Write the records out again, exactly.

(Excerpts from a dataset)
########################################

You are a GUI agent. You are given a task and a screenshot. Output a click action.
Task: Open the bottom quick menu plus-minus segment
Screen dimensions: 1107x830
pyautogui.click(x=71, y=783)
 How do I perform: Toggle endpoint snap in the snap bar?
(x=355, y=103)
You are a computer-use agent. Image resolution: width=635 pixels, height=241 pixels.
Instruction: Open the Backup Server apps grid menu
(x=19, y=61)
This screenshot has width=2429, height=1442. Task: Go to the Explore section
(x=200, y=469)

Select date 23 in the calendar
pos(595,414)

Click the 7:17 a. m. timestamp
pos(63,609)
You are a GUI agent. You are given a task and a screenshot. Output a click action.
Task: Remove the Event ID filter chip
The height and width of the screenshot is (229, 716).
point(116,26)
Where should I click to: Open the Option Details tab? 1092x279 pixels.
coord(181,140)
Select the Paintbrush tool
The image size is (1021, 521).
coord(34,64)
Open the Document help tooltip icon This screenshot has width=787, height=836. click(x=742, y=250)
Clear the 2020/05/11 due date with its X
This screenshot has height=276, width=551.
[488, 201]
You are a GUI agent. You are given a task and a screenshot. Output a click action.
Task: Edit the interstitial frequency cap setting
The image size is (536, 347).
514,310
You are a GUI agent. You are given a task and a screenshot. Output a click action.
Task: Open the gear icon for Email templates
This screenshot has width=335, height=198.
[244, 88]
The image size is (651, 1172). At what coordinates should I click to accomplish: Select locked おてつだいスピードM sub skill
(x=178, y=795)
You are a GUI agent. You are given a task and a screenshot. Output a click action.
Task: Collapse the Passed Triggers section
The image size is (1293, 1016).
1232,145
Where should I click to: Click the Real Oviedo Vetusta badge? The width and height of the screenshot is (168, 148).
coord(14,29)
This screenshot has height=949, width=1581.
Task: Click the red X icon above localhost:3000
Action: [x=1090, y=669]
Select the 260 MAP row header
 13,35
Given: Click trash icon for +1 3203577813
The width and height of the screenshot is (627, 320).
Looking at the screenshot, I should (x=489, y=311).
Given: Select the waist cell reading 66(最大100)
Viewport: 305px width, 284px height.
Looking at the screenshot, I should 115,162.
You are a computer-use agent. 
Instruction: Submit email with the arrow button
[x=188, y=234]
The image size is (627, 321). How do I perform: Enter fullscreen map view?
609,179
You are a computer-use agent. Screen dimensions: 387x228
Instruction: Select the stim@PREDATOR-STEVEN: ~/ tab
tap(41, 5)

########################################

* ANSWER TO THE PROBLEM:
You are a GUI agent. You are given a task and a screenshot. Output a click action.
Task: Open the bottom quick menu plus-minus segment
Screen dimensions: 1107x830
pyautogui.click(x=71, y=783)
 How do I perform: Toggle endpoint snap in the snap bar?
(x=355, y=103)
You are a computer-use agent. Image resolution: width=635 pixels, height=241 pixels.
Instruction: Open the Backup Server apps grid menu
(x=19, y=61)
This screenshot has width=2429, height=1442. Task: Go to the Explore section
(x=200, y=469)

Select date 23 in the calendar
pos(595,414)

Click the 7:17 a. m. timestamp
pos(63,609)
You are a GUI agent. You are given a task and a screenshot. Output a click action.
Task: Remove the Event ID filter chip
The height and width of the screenshot is (229, 716).
point(116,26)
Where should I click to: Open the Option Details tab? 1092x279 pixels.
coord(181,140)
Select the Paintbrush tool
The image size is (1021, 521).
coord(34,64)
Open the Document help tooltip icon This screenshot has width=787, height=836. click(x=742, y=250)
Clear the 2020/05/11 due date with its X
This screenshot has height=276, width=551.
[488, 201]
You are a GUI agent. You are given a task and a screenshot. Output a click action.
Task: Edit the interstitial frequency cap setting
The image size is (536, 347).
514,310
You are a GUI agent. You are given a task and a screenshot. Output a click action.
Task: Open the gear icon for Email templates
This screenshot has width=335, height=198.
[244, 88]
The image size is (651, 1172). At what coordinates should I click to accomplish: Select locked おてつだいスピードM sub skill
(x=178, y=795)
You are a GUI agent. You are given a task and a screenshot. Output a click action.
Task: Collapse the Passed Triggers section
The image size is (1293, 1016).
1232,145
Where should I click to: Click the Real Oviedo Vetusta badge? The width and height of the screenshot is (168, 148).
coord(14,29)
This screenshot has height=949, width=1581.
Task: Click the red X icon above localhost:3000
Action: [x=1090, y=669]
Select the 260 MAP row header
 13,35
Given: Click trash icon for +1 3203577813
The width and height of the screenshot is (627, 320).
Looking at the screenshot, I should (x=489, y=311).
Given: Select the waist cell reading 66(最大100)
Viewport: 305px width, 284px height.
Looking at the screenshot, I should 115,162.
You are a computer-use agent. 
Instruction: Submit email with the arrow button
[x=188, y=234]
The image size is (627, 321). How do I perform: Enter fullscreen map view?
609,179
You are a computer-use agent. Screen dimensions: 387x228
Instruction: Select the stim@PREDATOR-STEVEN: ~/ tab
tap(41, 5)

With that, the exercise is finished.